READING PASSAGE:
..............................
Birrificio Bruton Bruton di Bruton: At first, I was a bit underwhelmed by this delicate Tuscan blonde ale. It seemed diminutive and, though the fruitiness of the Belgian yeast was easy to pick up, it registered a bit dull on my palate. Fortunately, I brought along a craft beer veteran and avid homebrewer who picked up on light honey notes and a citrus character akin to lemongrass or lemon basil. It wasn’t until after I’d tried three or four of the beers on the evening’s docket that I was able to look back and appreciate the subtlety of this beer and the fact it was one of the more finely crafted of the bunch.

Birra Amiata Contessa: A Tuscan IPA made with chestnut flour, this was one the most intriguing beer of the evening. Low in bitterness, it in no way tastes like the India pale ales we San Diegans are used to. It barely even tastes like an IPA a Brit used to low-alcohol and lower hop, Old World takes on the style would recognize. Instead, this medium-bodied brew delivers vegetal hop flavor, light caramel notes and nuances of nutmeg. The fact that it’s different is what makes it interesting. All too often, I think people taste beers from different nations and judge them against U.S. brews or those from the countries in which the style they’re sampling originated. To an extent, that really isn’t fair. This beer, while not my favorite, certainly wasn’t without its charm. In my opinion, Contessa is a good beer to have with food, as it has plenty of potential for syncing with seasonings.

Birrificio le Baladin Super: This beer, a Belgian strong ale billed on Cucina Urbana’s menu as a tripel (though it was mistakenly explained as a triple IPA at the tasting) is a product of Piedmont. Much lower in alcohol than most beers labeled as “strong” in the States at just 7%, it was, for me, without any charm. Cloyingly sweet with zero hops to balance things out, it tasted like somebody emptied a bag of Brach’s caramel candies into a stockpot of boiling water, strained out the thinned out, hazelnut-colored broth and stuck it in a bottle inappropriately labeled “super.”
..............................
ENTRIES SUPPLIED:
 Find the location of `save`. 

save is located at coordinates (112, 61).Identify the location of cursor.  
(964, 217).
..............................
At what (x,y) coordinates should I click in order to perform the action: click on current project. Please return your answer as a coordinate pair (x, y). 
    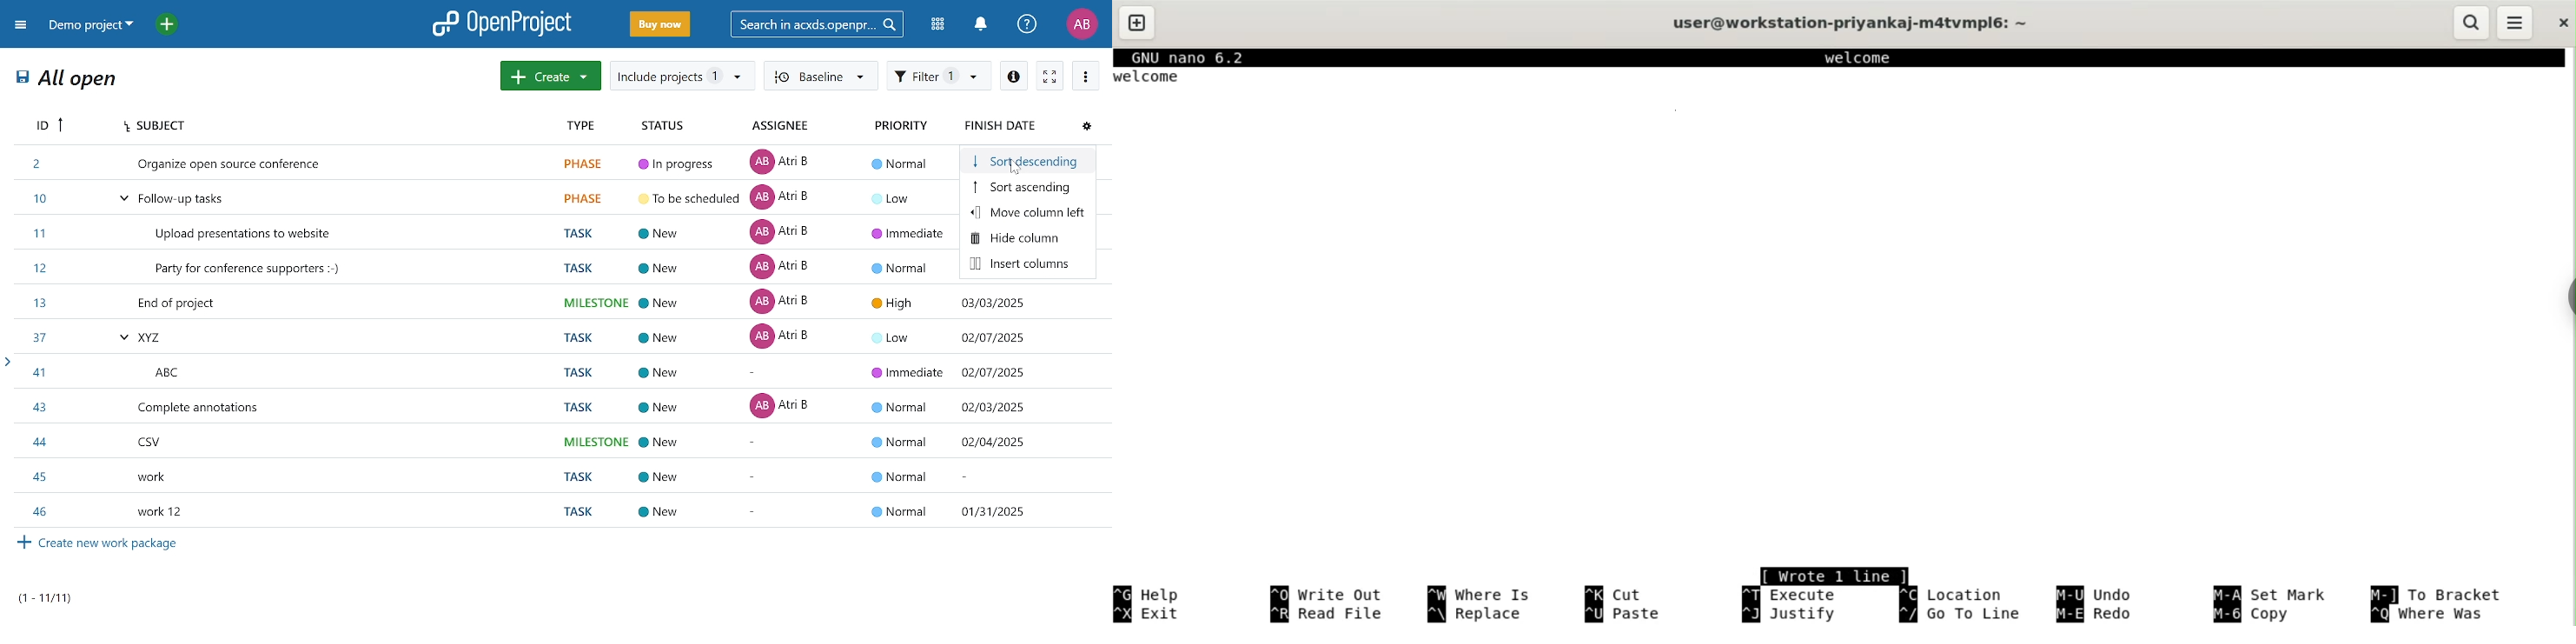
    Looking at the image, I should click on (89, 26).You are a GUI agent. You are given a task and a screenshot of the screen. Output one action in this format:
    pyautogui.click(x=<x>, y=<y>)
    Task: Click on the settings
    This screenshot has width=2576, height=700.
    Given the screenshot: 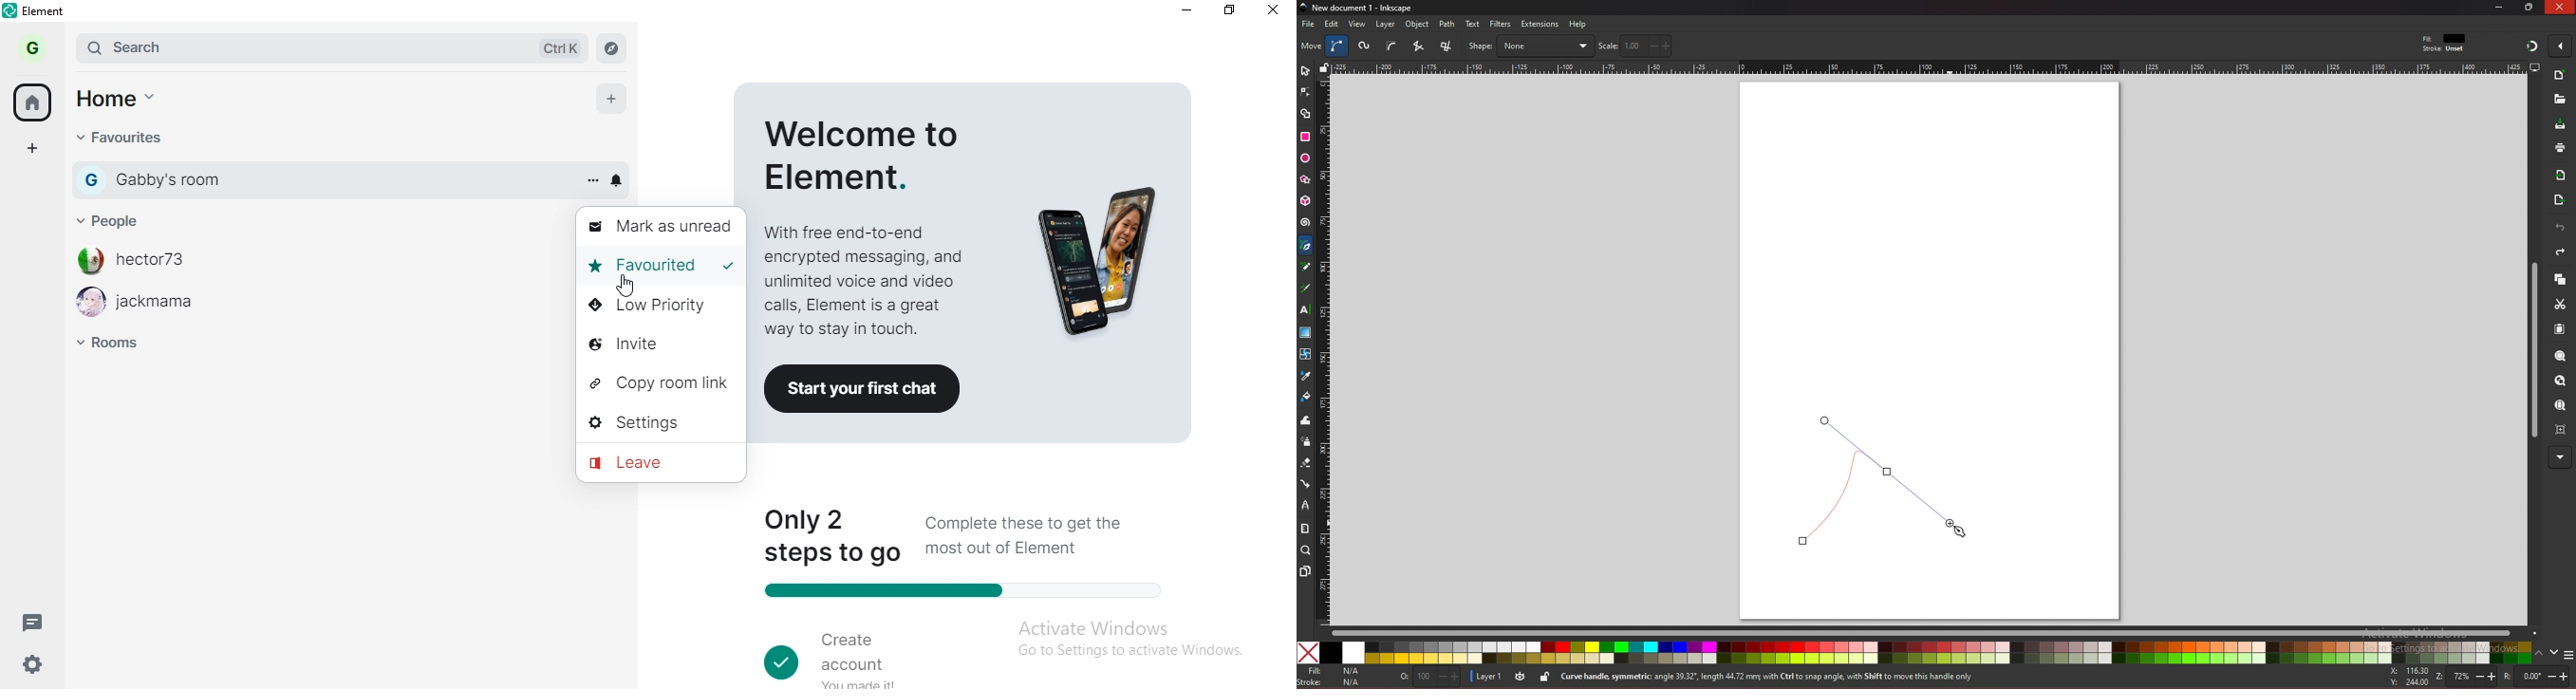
..............................
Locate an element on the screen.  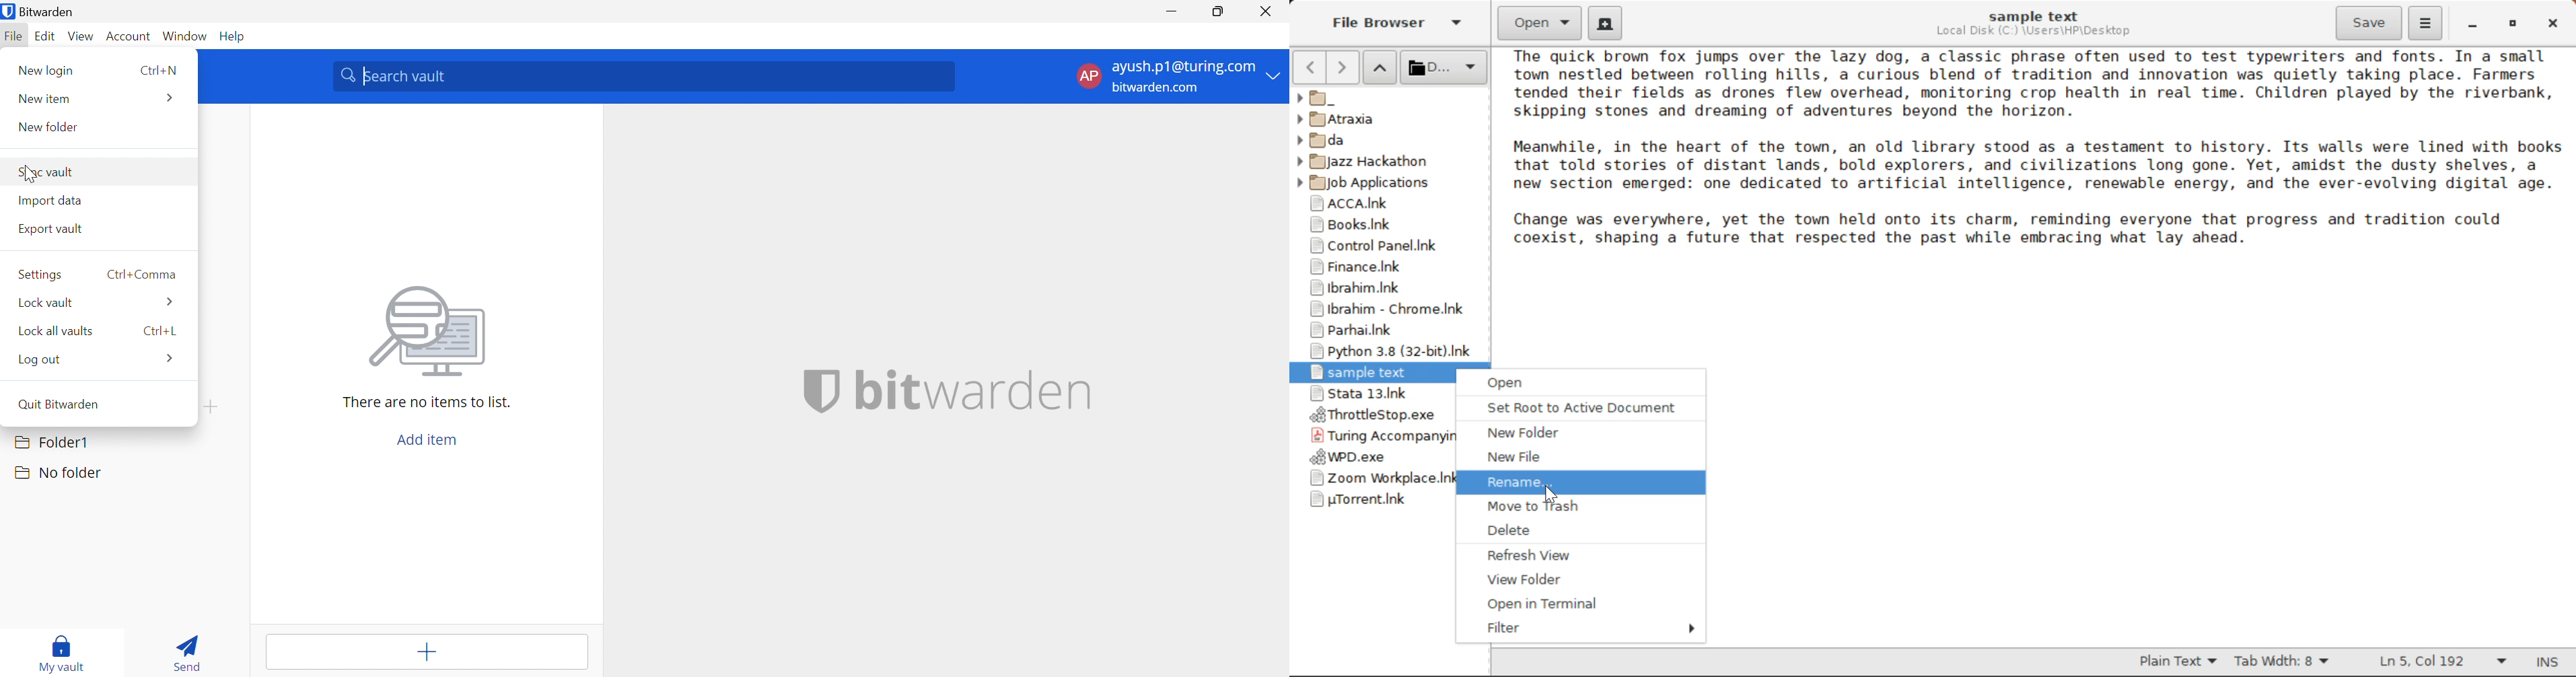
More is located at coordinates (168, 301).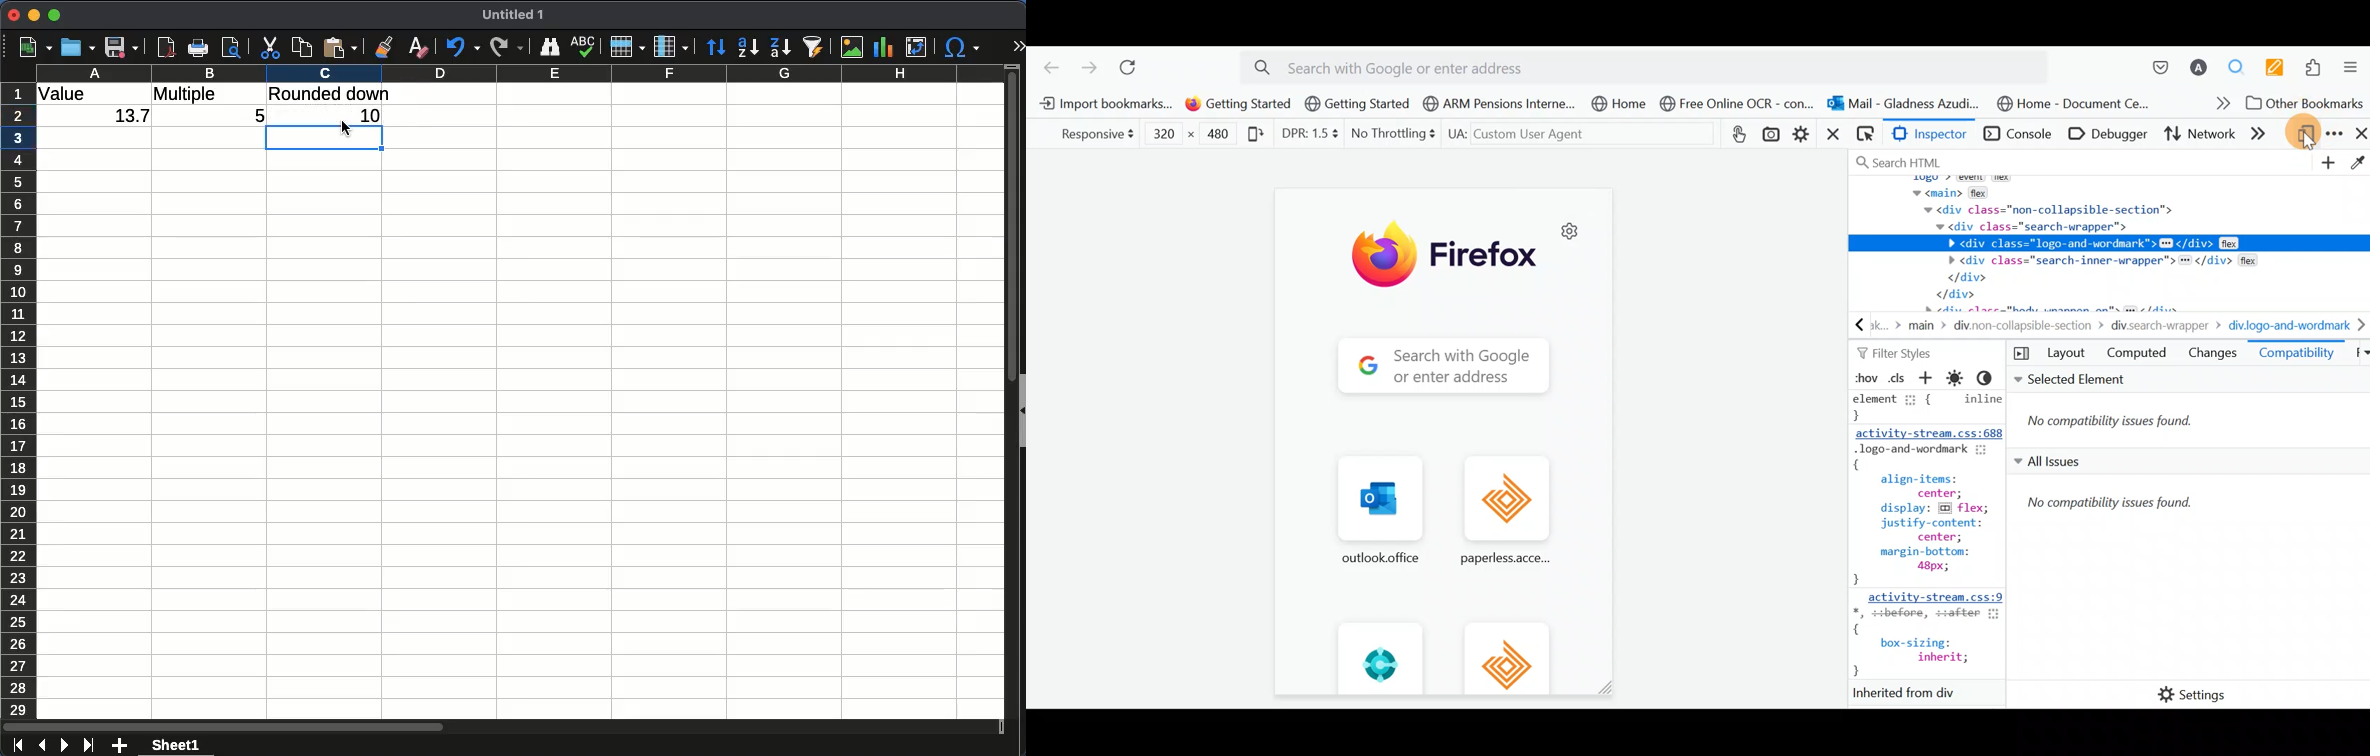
..............................
GIVEN PROBLEM: Reproduce the section of the Italian beer reviews between "Birrificio Bruton Bruton" and "of the bunch.", inclusive, word for word. None of the records is needed for the tasks.

THE SOLUTION:
Birrificio Bruton Bruton di Bruton: At first, I was a bit underwhelmed by this delicate Tuscan blonde ale. It seemed diminutive and, though the fruitiness of the Belgian yeast was easy to pick up, it registered a bit dull on my palate. Fortunately, I brought along a craft beer veteran and avid homebrewer who picked up on light honey notes and a citrus character akin to lemongrass or lemon basil. It wasn’t until after I’d tried three or four of the beers on the evening’s docket that I was able to look back and appreciate the subtlety of this beer and the fact it was one of the more finely crafted of the bunch.